Yet another ILL request that is doubling as a guest lost in the stacks book. Glen Petrie's The Coming Out Party is another book which garnered a mention in Mary Cadogan's Women and Children First: Aspects of War and Literature. Although not considered by Cadogan to be a work of serious literature, my curiosity was piqued sufficiently to request the book via interlibrary loan.
For some reason I thought this was a book which had been written at the time of WWI, but as it turns out it was published in 1972 in Great Britain. I was a little disappointed when I discovered this, but as it is a short book I plan on giving it a go. I've not been able to find information about either the book or the author, so here's a bit from the jacket blurb. At the time of publication Petrie was a teacher in a North London school and wrote in his spare time. He had published a few other novels and a short story prior to this one.
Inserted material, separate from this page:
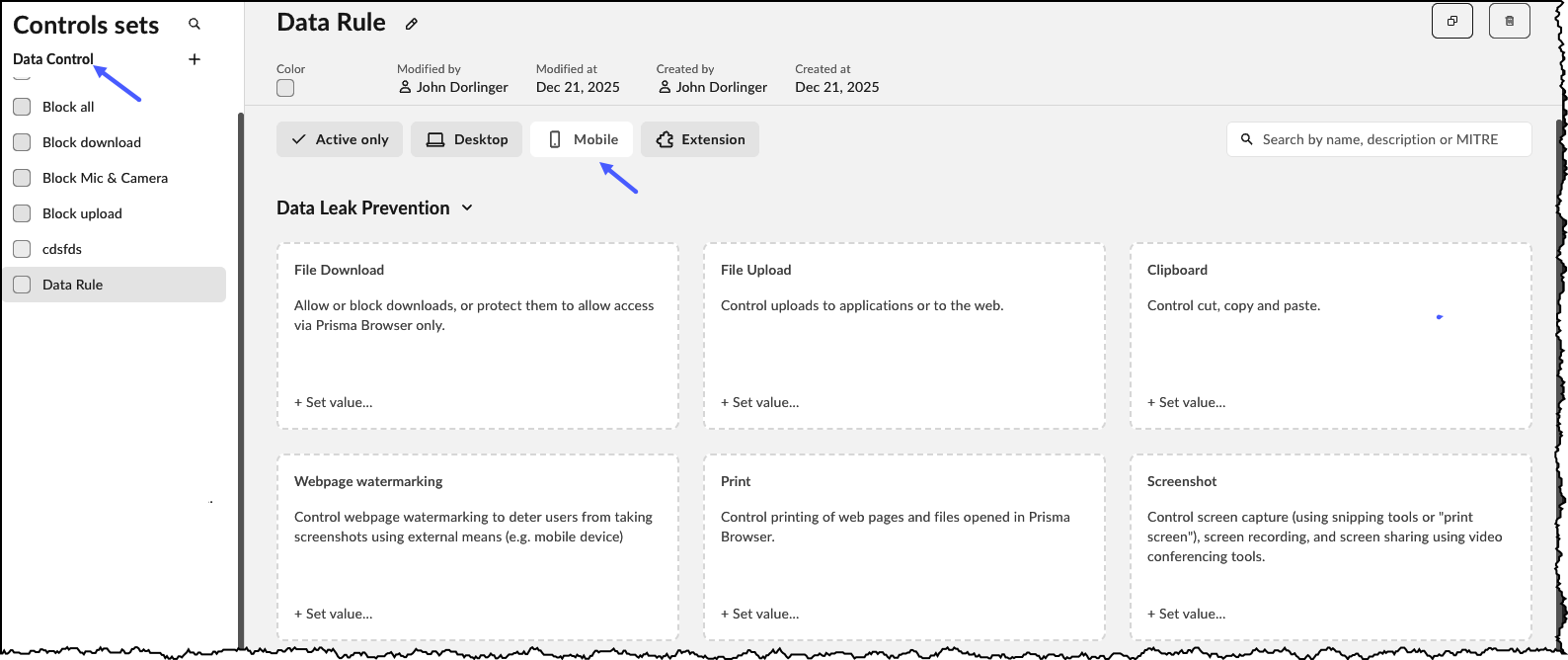1568x660 pixels.
Task: Delete the rule using the trash icon
Action: [1509, 21]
As for The Coming Out Party:
"Susan and her brother Toby are the children of a family of prosperous Westmoreland landowners. At the outbreak of the Great War Susan has just finished school and when Toby enlists she becomes increasingly bored by the isolation imposed on her by her social position. Reluctant to join the fashionable VADs, she decides to follow one of the housemaids into a more strenuous and, she thinks, more real, form of war work. She moves to Crewe to work in the engine maintenance sheds. At first the squalor of the work conditions and the apparent cynicism of her fellow-workers appal her but she learns eventually to survive and to give as good as she gets. When in the last months of the war, with her women companions, loses her job she finds herself incapable of reconciling herself to the leisured world of her childhood and drifts into the hectic but brittle gaiety of the post-war West End."
So it sounds like it could be promising. One that has simply slid between the cracks and should be rescued? (Or not?). Has anyone read it? I'll give it a try in any case.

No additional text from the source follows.